REM – The sleeping brain’s favourite tune
“When the day is long… And the night, the night is yours alone” to sleep a full 7-8 hours! Although it may seem like your body ‘shuts down’ during sleep, it is an active time for your brain and many physiological processes. During sleep, your brain goes through different stages, with some lighter stages of sleep (referred to as stages 1 and 2), and some deeper stages of sleep (stages 3 and 4). There is also a fifth stage of sleep known as rapid eye movement sleep, or REM sleep. It is during this stage that your heart rate increases, your breathing becomes more irregular and dreams are most likely to occur.
A normal night-time sleep period occurs in cycles of approximately 90 minutes. The duration of sleep stages within each cycle changes throughout the night and varies person to person. Typically, a sleep cycle will begin with a period of non-REM sleep followed by a very short period of REM sleep. The duration of REM sleep increases with the cycles while you are sleeping. Throughout a full night’s rest, the average person will spend 20-25% of their sleep in REM.

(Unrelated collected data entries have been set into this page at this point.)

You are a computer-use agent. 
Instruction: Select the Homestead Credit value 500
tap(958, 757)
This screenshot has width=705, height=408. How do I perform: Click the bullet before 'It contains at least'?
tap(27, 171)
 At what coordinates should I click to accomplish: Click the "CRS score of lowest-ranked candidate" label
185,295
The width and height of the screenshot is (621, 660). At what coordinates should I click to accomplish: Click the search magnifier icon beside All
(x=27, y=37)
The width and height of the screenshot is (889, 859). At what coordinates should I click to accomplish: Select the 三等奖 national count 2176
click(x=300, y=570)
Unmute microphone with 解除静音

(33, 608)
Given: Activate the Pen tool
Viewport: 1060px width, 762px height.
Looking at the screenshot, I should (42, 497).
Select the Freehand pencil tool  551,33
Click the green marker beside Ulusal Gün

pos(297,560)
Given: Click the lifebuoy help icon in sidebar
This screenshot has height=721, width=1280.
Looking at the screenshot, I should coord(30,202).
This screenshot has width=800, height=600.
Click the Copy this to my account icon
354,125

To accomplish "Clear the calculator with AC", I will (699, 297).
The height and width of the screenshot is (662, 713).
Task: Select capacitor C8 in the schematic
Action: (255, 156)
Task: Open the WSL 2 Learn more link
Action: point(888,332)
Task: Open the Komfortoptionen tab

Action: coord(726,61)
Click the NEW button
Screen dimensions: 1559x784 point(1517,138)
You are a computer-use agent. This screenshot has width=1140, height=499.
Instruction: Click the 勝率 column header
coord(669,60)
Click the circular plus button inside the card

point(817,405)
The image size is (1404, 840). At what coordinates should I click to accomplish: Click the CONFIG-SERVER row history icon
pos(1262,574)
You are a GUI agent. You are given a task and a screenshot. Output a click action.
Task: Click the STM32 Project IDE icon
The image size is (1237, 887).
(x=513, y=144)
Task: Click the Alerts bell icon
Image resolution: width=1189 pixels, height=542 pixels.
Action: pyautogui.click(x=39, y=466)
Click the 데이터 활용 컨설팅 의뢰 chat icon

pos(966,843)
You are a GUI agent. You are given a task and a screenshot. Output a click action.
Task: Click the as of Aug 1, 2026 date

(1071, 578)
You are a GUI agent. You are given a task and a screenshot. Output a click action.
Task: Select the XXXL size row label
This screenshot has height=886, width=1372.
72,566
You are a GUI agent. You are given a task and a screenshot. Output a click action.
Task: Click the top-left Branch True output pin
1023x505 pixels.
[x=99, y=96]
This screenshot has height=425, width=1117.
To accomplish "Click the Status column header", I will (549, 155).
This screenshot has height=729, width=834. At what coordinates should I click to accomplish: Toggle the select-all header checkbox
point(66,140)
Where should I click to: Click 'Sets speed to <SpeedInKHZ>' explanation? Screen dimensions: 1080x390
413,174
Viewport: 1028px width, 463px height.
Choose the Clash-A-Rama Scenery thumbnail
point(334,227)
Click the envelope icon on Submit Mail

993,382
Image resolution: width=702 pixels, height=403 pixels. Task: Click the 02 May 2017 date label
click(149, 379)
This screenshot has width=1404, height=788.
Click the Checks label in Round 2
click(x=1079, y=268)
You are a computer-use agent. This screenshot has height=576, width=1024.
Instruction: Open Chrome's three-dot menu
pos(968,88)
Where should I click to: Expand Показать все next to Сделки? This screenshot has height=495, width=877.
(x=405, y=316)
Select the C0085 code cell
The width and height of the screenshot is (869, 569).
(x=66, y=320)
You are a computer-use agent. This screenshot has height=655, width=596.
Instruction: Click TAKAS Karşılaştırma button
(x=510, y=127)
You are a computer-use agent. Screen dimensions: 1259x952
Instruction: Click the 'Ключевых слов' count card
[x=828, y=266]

REM sleep is the restorative part of our sleep cycle. It is very important for emotion regulation and memory and is also the peak of protein synthesis at the cellular level, which keeps many processes in the body working properly. Decreased sleep duration interferes primarily with REM sleep and dreaming since the body devotes deeper non-REM sleep to shorter hours of sleep. A recent study has shown that REM sleep loss is associated with increased inflammatory responses, increased risk for obesity, and memory problems.